A court of appeal has held that the California Air Resources Board violated CEQA when it issued a “regulatory advisory” notifying small trucking operations that they need not meet ARB’s regulatory deadline for retrofitting their truck engines, and that the regulation would soon be relaxed. John R. Lawson Rock & Oil, Inc. v. State Air Resources Board, 5th Dist. Case No. F074003 (Jan. 31, 2018). The court rejected ARB’s argument that it did not need to prepare the equivalent of an environmental impact report before issuing the regulatory advisory.
In 2008, ARB adopted its Truck and Bus Regulation, requiring retrofits or upgrades to large diesel vehicles so that their air pollutant emissions would not exceed those of model year 2010 or newer trucks. January 1, 2014, was to be the deadline for small fleets to bring at least one of their trucks into compliance. By October 2013, the vast majority of the 260,000 California-registered trucks were in compliance; of those that still needed retrofits, most were in small fleets. In November 2013, ARB decided to ease the rules applicable to small fleets, issuing a “regulatory advisory” that it would take no enforcement action against noncompliant truck operators before July 1, 2014, and that operators could rely on five regulatory changes ARB planned to adopt in 2014 that would make the Truck and Bus Regulation more lenient.
In 2014, ARB approved the revised regulations without preparing an EIR-equivalent CEQA document under its certified regulatory program. ARB reasoned: “The amendments only change the mid-term timing of clean-up of the truck fleet and, therefore, do not result in any increase in emissions compared to existing environmental conditions.” A truck operator that had complied with the regulation on time sued, alleging ARB had violated CEQA and the Administrative Procedures Act.
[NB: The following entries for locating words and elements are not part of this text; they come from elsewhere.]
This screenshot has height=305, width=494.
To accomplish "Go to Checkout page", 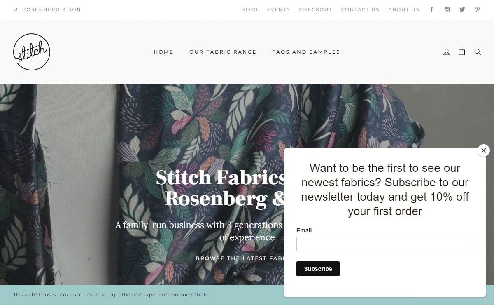I will click(315, 9).

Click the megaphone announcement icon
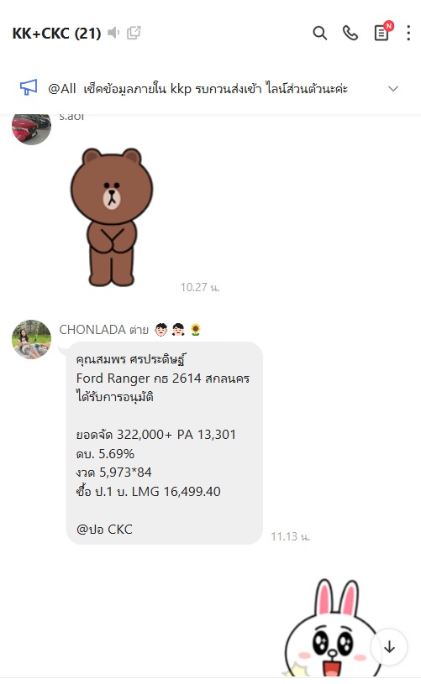[29, 87]
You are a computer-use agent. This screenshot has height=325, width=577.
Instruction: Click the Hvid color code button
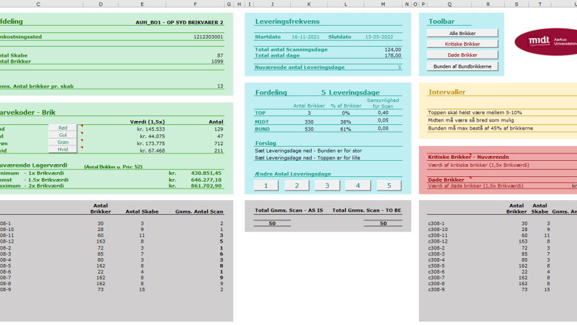click(63, 149)

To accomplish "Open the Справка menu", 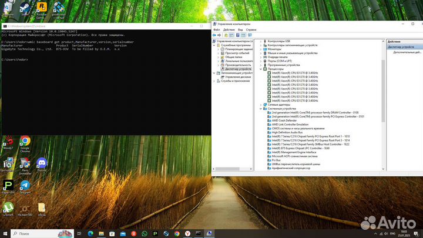I will [251, 29].
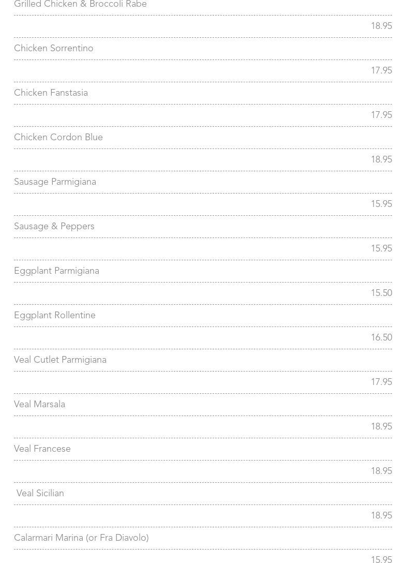
Task: Choose the Veal Sicilian entry
Action: pos(40,494)
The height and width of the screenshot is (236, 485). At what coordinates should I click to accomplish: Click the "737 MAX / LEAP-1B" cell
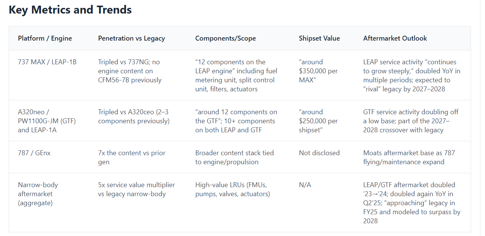click(47, 62)
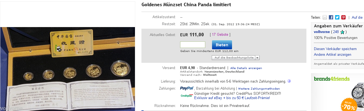This screenshot has height=111, width=364.
Task: Click the CreditPlus bank logo
Action: (187, 95)
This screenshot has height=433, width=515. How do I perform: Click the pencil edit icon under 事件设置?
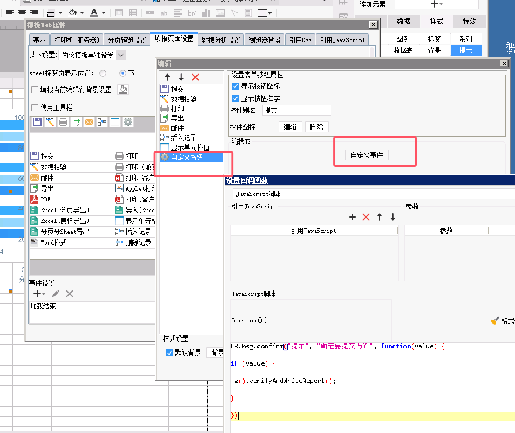point(56,294)
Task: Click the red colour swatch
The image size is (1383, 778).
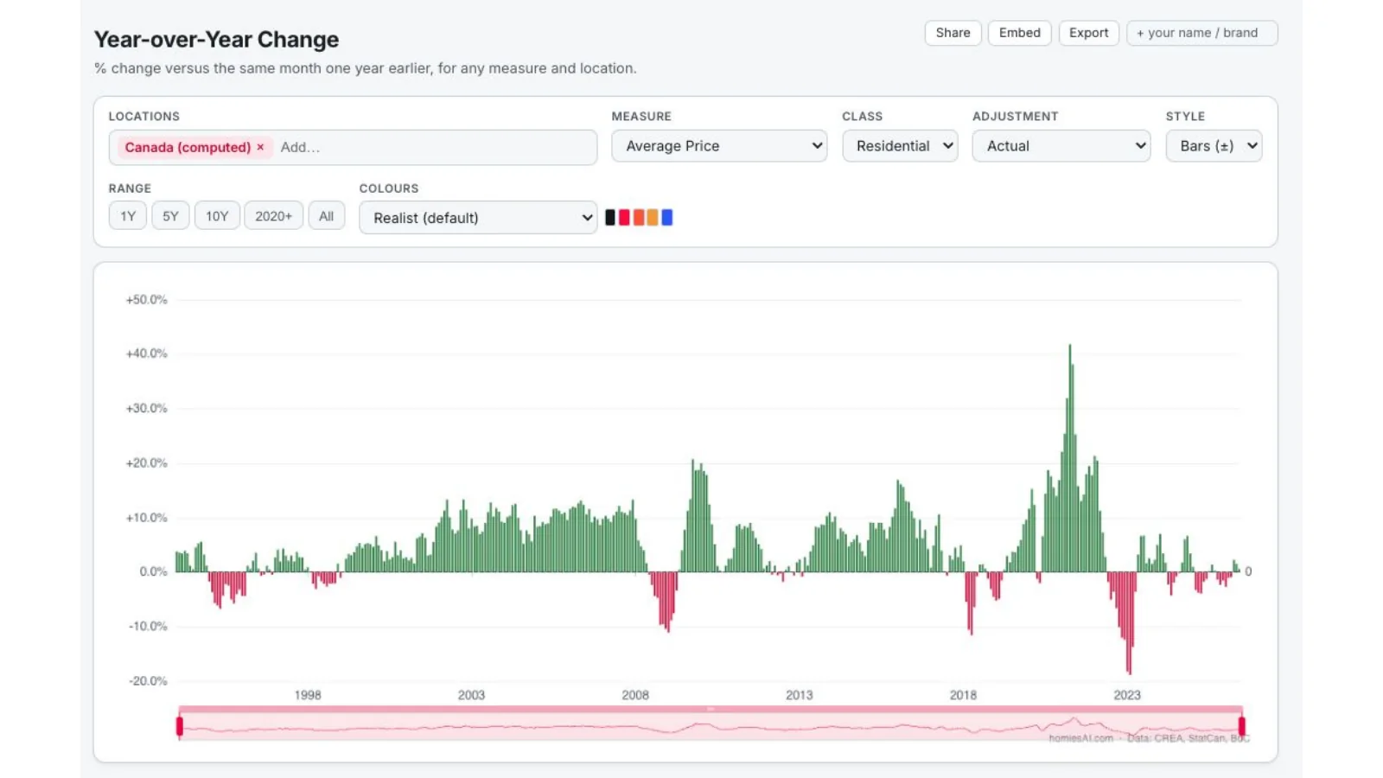Action: click(624, 218)
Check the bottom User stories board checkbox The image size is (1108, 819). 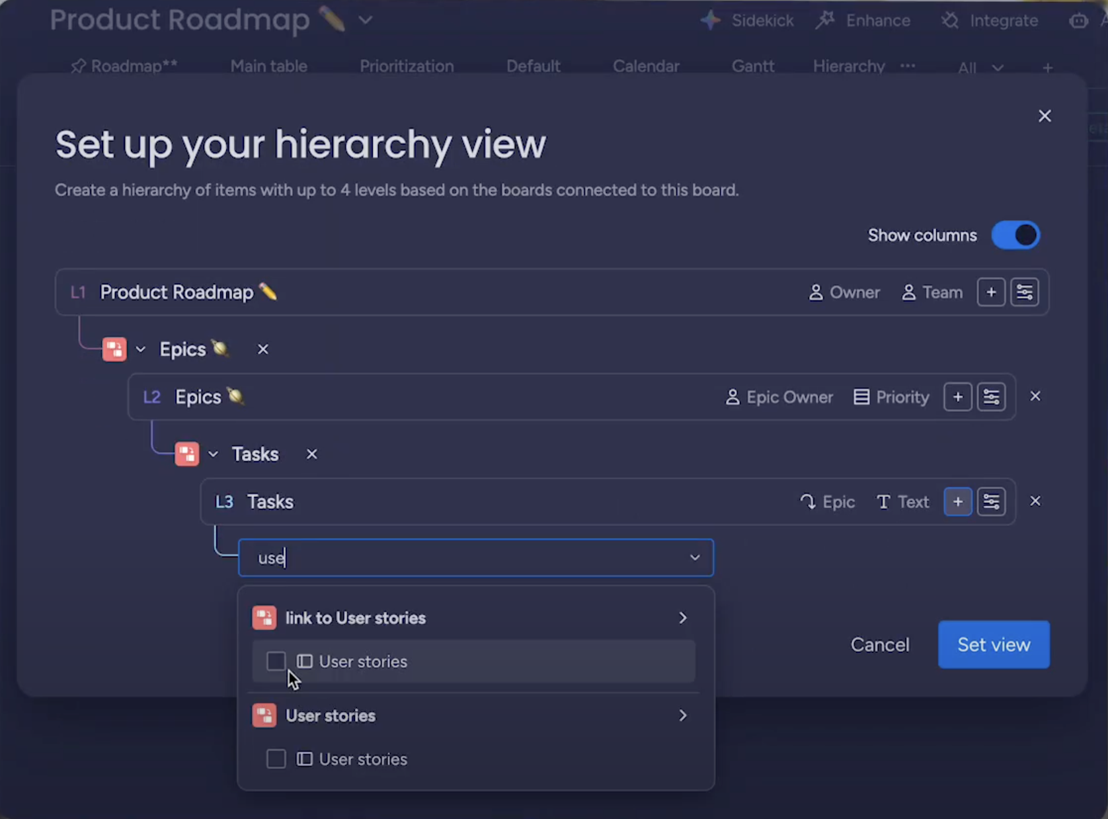pos(276,759)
Citing the California Supreme Court’s decision in Save Tara v. City of West Hollywood, the court held that ARB violated CEQA when it approved the regulatory advisory in 2013, because it had publicly announced that the regulation would be changed and that its existing terms would not be enforced. In so doing, ARB significantly furthered its proposed 2014 regulatory changes in a manner that foreclosed alternatives or mitigation measures, including the alternative of not going forward with the project. Accordingly, CEQA compliance was required at that point.
The court ruled that that ARB was required to prepare the equivalent of an EIR for its relaxation of the Truck and Bus Regulation, based on the difference between future conditions with and without its proposed regulatory change. The court cited CEQA’s requirement that a lead agency discuss any inconsistencies between the proposed project and applicable plans, including the State Implementation Plan for air pollutant reductions and the state’s plans for reductions in greenhouse gas emissions. Because there was a fair argument that ARB’s action would conflict with these plans, at least in the short- to medium-term, an EIR-equivalent document was required.
The decision in Lawson demonstrates both the difficulties ARB faces in conforming its regulatory decisionmaking to the demands of CEQA and the heightened attention courts pay to air quality and greenhouse gas impacts.